As it turns out, Pelham Street Capital’s founder Brian Meyer has been doing this for about a decade.
Meyer, for those of you who have not met him, is one of the most active and connected deal professionals in the country. With over 14,000 contacts in his personal database, he is a “super-Connector” in the deal community. Last Wednesday, we invited Meyer in to Axial HQ for a talk and an informal clinic on relationship management. He spent an hour with us sharing his story and explaining his approach to building and managing a personal network larger than most small cities.
Meyer’s abridged story begins in 1989 when he joined Lehman Brothers.

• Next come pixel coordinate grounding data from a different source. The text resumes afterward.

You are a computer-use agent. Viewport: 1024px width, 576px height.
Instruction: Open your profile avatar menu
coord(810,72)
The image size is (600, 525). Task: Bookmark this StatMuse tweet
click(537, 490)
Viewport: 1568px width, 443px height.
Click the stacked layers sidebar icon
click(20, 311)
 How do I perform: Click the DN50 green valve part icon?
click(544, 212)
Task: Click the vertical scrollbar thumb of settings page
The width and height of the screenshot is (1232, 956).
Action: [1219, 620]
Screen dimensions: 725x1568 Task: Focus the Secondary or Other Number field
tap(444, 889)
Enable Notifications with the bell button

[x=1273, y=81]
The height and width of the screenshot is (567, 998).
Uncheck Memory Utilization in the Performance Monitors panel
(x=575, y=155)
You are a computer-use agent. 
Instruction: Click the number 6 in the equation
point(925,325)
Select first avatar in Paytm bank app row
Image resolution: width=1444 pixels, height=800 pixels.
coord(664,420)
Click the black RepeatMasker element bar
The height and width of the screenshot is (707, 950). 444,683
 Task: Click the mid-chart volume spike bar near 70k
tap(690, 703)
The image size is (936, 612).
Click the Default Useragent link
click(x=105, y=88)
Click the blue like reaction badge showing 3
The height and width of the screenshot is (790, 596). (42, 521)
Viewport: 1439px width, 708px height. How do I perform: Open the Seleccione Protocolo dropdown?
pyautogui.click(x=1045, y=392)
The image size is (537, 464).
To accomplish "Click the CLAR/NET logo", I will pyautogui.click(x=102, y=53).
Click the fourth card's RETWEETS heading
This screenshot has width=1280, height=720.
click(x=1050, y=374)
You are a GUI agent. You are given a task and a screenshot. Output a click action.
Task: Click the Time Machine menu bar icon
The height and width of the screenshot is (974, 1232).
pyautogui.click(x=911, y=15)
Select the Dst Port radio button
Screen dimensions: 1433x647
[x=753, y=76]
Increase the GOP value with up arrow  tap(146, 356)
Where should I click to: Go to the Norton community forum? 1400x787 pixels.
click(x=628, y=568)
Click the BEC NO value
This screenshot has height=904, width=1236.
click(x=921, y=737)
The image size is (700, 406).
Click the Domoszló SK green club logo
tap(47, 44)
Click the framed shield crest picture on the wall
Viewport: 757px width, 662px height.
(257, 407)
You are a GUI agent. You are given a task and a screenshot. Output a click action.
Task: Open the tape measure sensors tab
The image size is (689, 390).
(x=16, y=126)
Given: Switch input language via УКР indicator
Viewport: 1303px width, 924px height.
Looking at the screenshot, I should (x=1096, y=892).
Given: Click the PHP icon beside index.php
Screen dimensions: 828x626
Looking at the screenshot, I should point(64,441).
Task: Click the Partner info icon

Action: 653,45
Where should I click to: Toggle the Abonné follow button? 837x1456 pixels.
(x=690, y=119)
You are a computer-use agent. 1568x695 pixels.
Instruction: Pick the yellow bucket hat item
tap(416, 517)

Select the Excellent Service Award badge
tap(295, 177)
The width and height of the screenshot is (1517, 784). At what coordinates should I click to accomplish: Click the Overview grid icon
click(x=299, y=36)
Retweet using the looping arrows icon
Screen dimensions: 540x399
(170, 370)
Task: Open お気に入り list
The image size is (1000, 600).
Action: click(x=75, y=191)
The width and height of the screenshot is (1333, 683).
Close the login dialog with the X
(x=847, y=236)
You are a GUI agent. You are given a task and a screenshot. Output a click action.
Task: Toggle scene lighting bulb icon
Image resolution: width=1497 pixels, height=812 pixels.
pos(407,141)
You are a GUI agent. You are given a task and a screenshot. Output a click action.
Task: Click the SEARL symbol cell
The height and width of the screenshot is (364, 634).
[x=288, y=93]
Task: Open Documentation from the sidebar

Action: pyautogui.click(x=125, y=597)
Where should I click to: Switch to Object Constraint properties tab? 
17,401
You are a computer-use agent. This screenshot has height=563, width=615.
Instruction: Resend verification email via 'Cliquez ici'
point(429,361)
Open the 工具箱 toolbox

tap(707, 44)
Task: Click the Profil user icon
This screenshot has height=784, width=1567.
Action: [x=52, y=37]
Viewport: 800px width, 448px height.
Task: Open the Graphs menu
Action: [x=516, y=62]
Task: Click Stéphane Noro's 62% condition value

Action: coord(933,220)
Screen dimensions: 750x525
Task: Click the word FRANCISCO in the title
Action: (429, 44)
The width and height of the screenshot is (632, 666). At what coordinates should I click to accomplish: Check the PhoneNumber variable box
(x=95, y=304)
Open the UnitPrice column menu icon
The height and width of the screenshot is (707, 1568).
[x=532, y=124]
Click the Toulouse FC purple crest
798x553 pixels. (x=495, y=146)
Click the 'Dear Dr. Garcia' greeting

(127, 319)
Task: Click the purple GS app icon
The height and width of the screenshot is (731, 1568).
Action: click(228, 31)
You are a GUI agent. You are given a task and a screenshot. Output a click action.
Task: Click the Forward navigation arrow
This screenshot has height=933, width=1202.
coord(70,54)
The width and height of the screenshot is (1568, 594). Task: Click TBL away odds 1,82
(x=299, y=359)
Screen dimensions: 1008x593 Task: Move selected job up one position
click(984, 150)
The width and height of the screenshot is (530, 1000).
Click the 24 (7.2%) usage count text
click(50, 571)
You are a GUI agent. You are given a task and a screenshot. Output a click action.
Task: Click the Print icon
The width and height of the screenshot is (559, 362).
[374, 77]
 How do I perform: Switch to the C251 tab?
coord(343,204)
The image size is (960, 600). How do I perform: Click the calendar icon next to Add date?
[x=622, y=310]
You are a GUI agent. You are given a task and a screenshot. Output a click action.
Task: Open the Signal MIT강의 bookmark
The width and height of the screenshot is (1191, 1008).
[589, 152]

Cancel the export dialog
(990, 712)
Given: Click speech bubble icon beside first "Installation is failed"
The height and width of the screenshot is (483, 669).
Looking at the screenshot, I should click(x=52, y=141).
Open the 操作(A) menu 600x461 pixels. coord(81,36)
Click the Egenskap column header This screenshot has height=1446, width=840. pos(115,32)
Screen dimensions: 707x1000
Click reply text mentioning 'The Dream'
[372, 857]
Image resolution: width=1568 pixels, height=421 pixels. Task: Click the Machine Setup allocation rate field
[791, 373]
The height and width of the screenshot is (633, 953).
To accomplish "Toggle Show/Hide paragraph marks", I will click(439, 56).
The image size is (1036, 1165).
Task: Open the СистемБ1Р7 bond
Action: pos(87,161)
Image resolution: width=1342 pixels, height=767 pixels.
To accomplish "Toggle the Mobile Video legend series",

Over the next thirteen years, he would go on to work on M&A deals at several leading investment banks including Lazard Frères, Goldman Sachs, Bear Stearns and Thomas Weisel Partners.
After leaving investment banking in 2004, Meyer set out to buy a small business and asked himself, “how do you close a deal?” When you break it down, it takes two main components: 1) a deal to look at and 2) money. Meyer decided to set about scheduling as many meetings as he could fit into a day. He sought out respected contacts and people who likely had access to either deals or capital. He believed that if he continued to meet with great people every day, something great would come of it. After every meeting, Meyer took detailed notes and added them to his business journal.
Over a nine-month period, Meyer had 735 meetings with senior deal professionals across industries, geographies, transactions sizes, and other criteria. It was during this chapter that Meyer learned that he loved being a “Connector” of people and deals. After nearly fifteen years of working for some of the most elite investment banks in the country, Meyer began an entrepreneurial career doing what he loved: “connecting people and deals”.
He was so effective that he caught the attention of the founder of Sun Capital Partners (who turned out to be his 713th meeting of 2004). The founder of Sun Capital recognized Meyer’s talent and began actively recruiting him. Meyer spent the next four years leading Sun Capital’s deal origination efforts, both in the U.S. and in Europe, creating thousands of relationships and building one of the most robust deal sourcing pipelines in the private equity business.
When Meyer departed from Sun Capital in 2009, he returned to his work as an entrepreneur and formed Pelham Street Capital; he hasn’t stopped having meetings since. Pelham Street simply connects “deals and money” by introducing 1) deals to people with money and 2) money to people with deals. That is all. Meyer’s “secret sauce” is that, after two decades of doing deals and developing deep relationships with his contacts, he is able to figure out which deals, based on their individual deal dynamics, would fit best with which of his clients, making the process more efficient for everyone involved.
On Wednesday, when Meyer visited with the Axial team, he explained a few of the things he’s learned over the years. For him, it all starts with personalized correspondence with the people he’s met. Meyer’s approach is simple but requires tremendous daily discipline: there is no point in having meetings if you don’t take notes; there is no point in taking notes if you just have a stack of notebooks and a database; and there’s no point in having a database if you don’t use it systematically. Meyer knows that his database isn’t the end, but rather one of the key means to having effective business relationships. He remarked at how he often talks with people who claim to have certain relationships, but when asked who they know at the stated firm, it’s obvious that their connections are weak and cursory. The trick, Meyer told us, is to have frequent communication with the right people and to keep your relationships conflict-free, transparent and informed. “Trust, discretion and confidentiality are critical to having strong relationships within the deal world.”
Meyer was quick to point out that what he does isn’t complicated – it just takes a lot of hard, consistent work. “Anyone could do what I do,” said Meyer, “it just takes three things: 1) Hustle, 2) Trusted Relationships, and 3) Organization.”